The retail workers at Sterling Jewelers have had to pursue these claims via arbitration due to the mandatory arbitration agreement in each of their employment contracts. Although the case arbitrator had certified a plaintiff class consisting of approximately 70,000 women employed as retail workers by Sterling Jewelers and impacted by the same discriminatory policies, a judge in the Southern District of New York disagreed. The district court’s constraint on employee collective action means that many of the 70,000 women may be denied the right to benefit from the class relief that may be awarded.
We urge the Second Circuit to reverse the district court’s decision and uphold the arbitrator’s certification of inclusive class arbitration. Our amicus brief emphasizes the importance of working women’s ability to proceed as a class to challenge gender discrimination, regardless of whether the case is being arbitrated or litigated in court.

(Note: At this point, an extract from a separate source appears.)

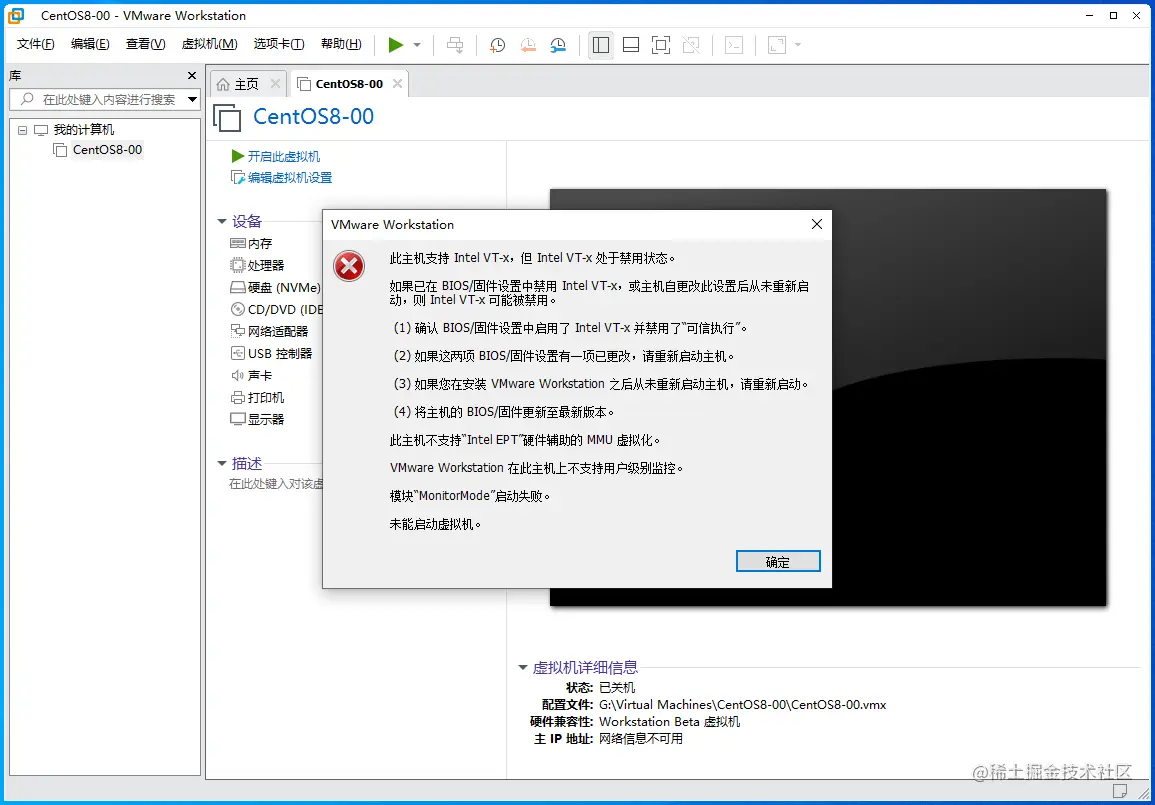Open the 虚拟机(M) menu
Viewport: 1155px width, 805px height.
coord(208,44)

Collective action plays a particularly important role in the fight for women’s equality. Over the years, working women have used class actions to address company-wide discrimination in pay and promotions, and to combat sexual harassment in the workplace. For example, private class actions brought by women have successfully challenged company policies ranging from a rule denying women reinstatement to their prior jobs following maternity leave, to a rule that did not permit women to bid for jobs requiring lifting of more than 35 pounds, to a policy requiring women to make larger pension contributions than men.
Through collective action, working women are better equipped to overcome some significant barriers to justice. Importantly, group action reduces the likelihood of retaliation– a significant fear for an individual bringing action against their employer. Further, group action promotes more efficient and consistent outcomes by allowing all women in a company to benefit from the outcome of the case.

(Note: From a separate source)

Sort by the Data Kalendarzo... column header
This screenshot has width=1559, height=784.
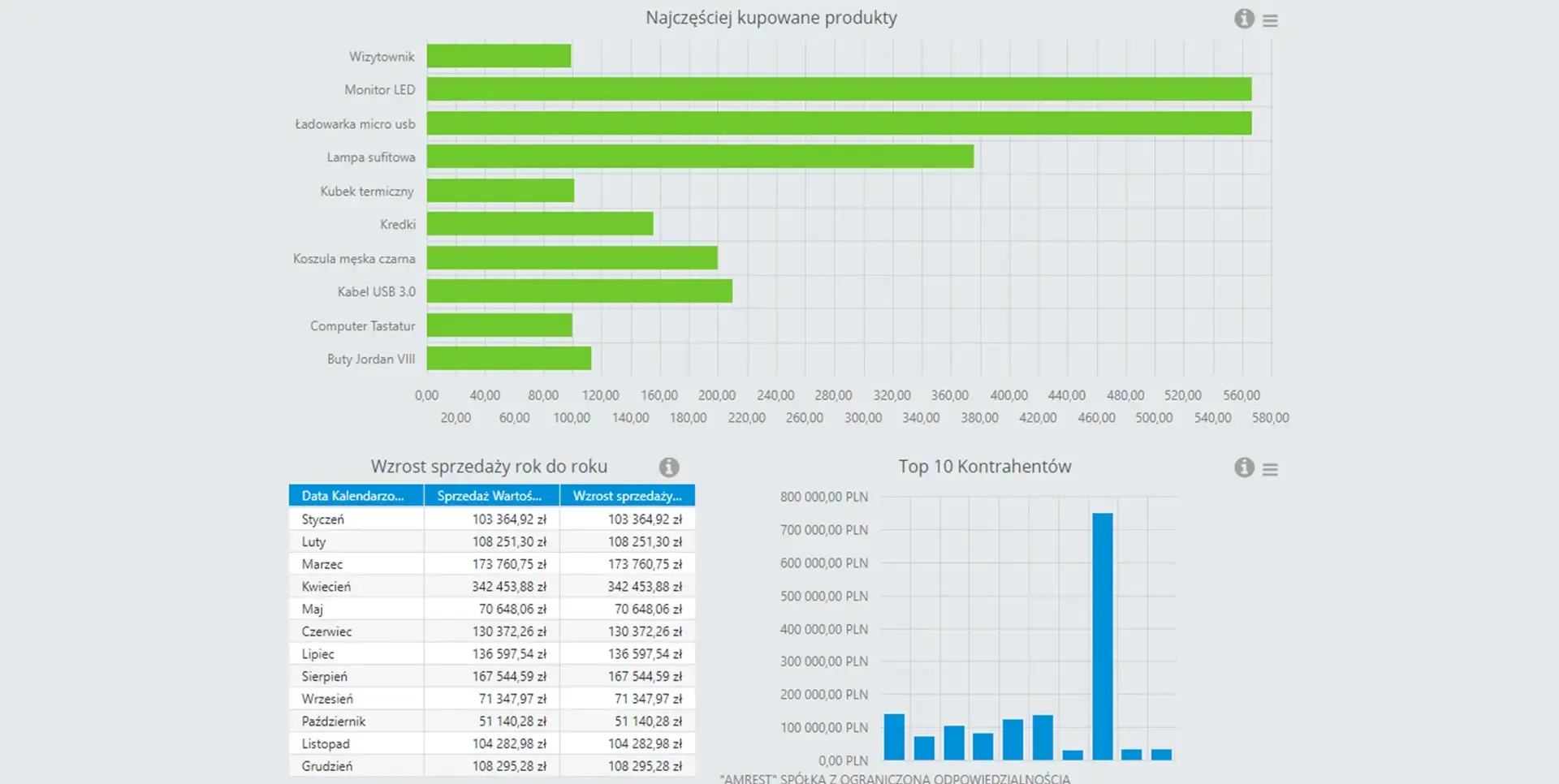[x=355, y=495]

Class actions also serve the practical purpose of defraying individual costs and increasing the ability to develop a factual record sufficient for a finding of discrimination. Through pooling funds, knowledge, and evidence, individuals involved in group actions are able to access resources that may otherwise be out of reach. This is particularly relevant in pay and promotion disparate impact cases, like Sterling, where proof of such practices generally requires significant expert evidence and testimony regarding disparities.
NWLC’s brief is particularly significant because the Sterling decision represents one of many recent attacks on employees’ ability to act collectively to challenge workplace injustice. In October 2017, the Supreme Court heard oral arguments in National Labor Relations Board v. Murphy Oil, a case addressing whether employers can use mandatory arbitration agreements in employment contracts to force their employees to give up the right to participate in group or class action. A finding against the employees in this case would authorize employers to use mandatory arbitration clauses in employment contracts to bar employees from addressing issues in the workplace by group or collective action. This is a particularly scary prospect when one considers how easily a clause like this could be slipped into an employment agreement without the employee’s knowledge or consent.
The decisions of the Supreme Court and the Second Circuit – separately and, especially, together – will have a lasting impact on working women’s ability to use collective action to challenge discrimination and ensure their rights.